Burning Desire and Jungle Fever are also the same game. You must save a naked man/woman by urinating/lactating on the fire that is trapping the person you must save.
You don’t need to waste your time evaluating the scoring breakdown for all four of these games. I’ll just give you the overall score these games share and a picture of a cat in a sombrero.
Blatant Ripoffs (at The American Classic Arcade Museum)
(From issue 6-11)
Top: Gorf
Like The Lone Ranger (see above), Gorf also combines the gameplay of various other games. This one takes a lot from Space Invaders and Galaxian but adds some new stuff into the mix, like one of gaming’s first boss battles. A great combination of classic games and well worth your quarter, if you can find it at the local arcade.
Bottom: The End
The End plays like a combination of Space Invaders and Galaxian in which you have to defend a pile of blocks. If you let enough blocks get by that the aliens can spell “End,” then it’s game over for you.
Though it is at the bottom of this heap, it still wasn’t a bad game and is worth giving a try.
That’s it—that’s the best and the worst that we’ve seen all year here at Top of The Heap.

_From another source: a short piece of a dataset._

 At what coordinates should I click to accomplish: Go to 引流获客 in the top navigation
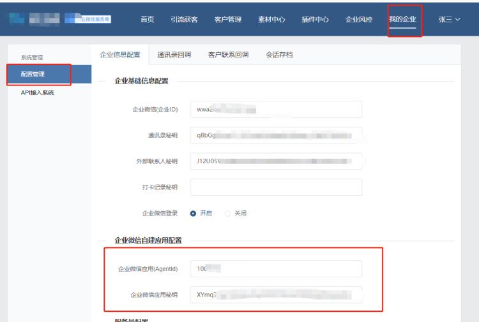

Let’s see what’s at the Top of Top of the Heap and what was at the Bottom of the Barrel:
Bottom of The Barrel 2007
Bible Adventures
I’ve played a lot of shit this year thanks to GameCola, so to stand out as the shittiest of the shitty is truly an achievement in shitdom. Most games this year got their low scores for making me play a horrible, nearly-unplayable game, but Bible Adventures earned its place at the bottom of the barrel by going two steps further and making me play three horrible, broken games that were all so boring I would have rather gone to church than play them.
Top of Top of The Heap 2007
Mutant League Football
I wouldn’t have guessed that a sports game would be the best game I played all year for Top of the Heap. Is it because Mutant League Football is one of the greatest sports games ever made, or is it because all of its competition was mediocre at best? I say it’s probably a little of both, but either way Mutant League Football still provides plenty of violent football fun years after its release and has earned its place at the Top of Top of the Heap.